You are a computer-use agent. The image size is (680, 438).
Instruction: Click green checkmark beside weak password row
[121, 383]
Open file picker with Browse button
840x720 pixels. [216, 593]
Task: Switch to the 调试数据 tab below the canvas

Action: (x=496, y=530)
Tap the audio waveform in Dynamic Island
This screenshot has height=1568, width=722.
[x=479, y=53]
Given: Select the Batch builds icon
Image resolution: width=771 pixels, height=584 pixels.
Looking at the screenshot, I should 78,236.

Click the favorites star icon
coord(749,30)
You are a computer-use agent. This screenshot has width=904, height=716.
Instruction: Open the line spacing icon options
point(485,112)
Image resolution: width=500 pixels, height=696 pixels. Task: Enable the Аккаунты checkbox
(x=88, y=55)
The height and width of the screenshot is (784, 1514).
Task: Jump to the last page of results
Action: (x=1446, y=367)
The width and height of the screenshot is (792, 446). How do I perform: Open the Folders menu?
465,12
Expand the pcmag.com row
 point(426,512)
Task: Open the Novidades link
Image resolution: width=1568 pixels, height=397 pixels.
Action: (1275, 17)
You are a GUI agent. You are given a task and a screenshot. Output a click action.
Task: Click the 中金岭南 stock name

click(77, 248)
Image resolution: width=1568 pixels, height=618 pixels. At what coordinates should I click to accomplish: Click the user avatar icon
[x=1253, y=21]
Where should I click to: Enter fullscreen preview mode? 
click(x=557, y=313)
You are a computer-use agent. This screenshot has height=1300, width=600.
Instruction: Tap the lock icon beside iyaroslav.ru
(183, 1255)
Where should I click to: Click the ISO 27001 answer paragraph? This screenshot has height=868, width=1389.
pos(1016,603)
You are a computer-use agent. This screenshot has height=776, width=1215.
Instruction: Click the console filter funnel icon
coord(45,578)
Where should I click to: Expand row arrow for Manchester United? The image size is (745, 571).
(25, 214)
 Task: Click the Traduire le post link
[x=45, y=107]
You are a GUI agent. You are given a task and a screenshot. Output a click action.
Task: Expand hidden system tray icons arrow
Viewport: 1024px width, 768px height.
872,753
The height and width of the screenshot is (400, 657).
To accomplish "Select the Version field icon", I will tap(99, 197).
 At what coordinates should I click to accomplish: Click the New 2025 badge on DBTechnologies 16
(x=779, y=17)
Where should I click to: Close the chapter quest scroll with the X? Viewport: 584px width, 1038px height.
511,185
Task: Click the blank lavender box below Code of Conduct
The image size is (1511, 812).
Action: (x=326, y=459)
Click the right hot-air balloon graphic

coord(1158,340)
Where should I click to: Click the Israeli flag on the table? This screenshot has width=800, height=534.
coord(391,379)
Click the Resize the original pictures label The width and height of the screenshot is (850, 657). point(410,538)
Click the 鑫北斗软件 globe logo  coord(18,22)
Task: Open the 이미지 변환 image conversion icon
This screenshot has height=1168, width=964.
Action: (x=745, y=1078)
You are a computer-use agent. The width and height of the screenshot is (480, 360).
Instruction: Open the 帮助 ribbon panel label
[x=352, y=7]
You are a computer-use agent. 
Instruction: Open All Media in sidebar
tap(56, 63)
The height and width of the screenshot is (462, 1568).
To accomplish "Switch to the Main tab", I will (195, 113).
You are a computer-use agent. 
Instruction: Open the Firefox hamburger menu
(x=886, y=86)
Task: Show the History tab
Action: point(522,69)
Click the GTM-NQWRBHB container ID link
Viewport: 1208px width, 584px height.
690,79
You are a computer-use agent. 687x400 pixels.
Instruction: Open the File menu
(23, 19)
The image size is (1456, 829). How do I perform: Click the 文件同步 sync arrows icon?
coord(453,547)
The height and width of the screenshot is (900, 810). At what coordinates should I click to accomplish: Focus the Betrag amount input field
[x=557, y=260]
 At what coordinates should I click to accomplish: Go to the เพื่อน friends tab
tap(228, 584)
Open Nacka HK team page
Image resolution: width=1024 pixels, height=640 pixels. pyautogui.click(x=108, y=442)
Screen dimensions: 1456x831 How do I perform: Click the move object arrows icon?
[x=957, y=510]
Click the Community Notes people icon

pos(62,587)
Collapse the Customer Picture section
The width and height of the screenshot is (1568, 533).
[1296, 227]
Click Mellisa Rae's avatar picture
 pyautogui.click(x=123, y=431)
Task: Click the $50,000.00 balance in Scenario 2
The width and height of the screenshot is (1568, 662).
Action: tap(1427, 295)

_ _ _ _

» **WHAT YOU HAVE TO DO**
This task calls for the number of lines in the entries that contain the string "will", with no accompanying text.

» **ANSWER FOR THIS EXERCISE**
2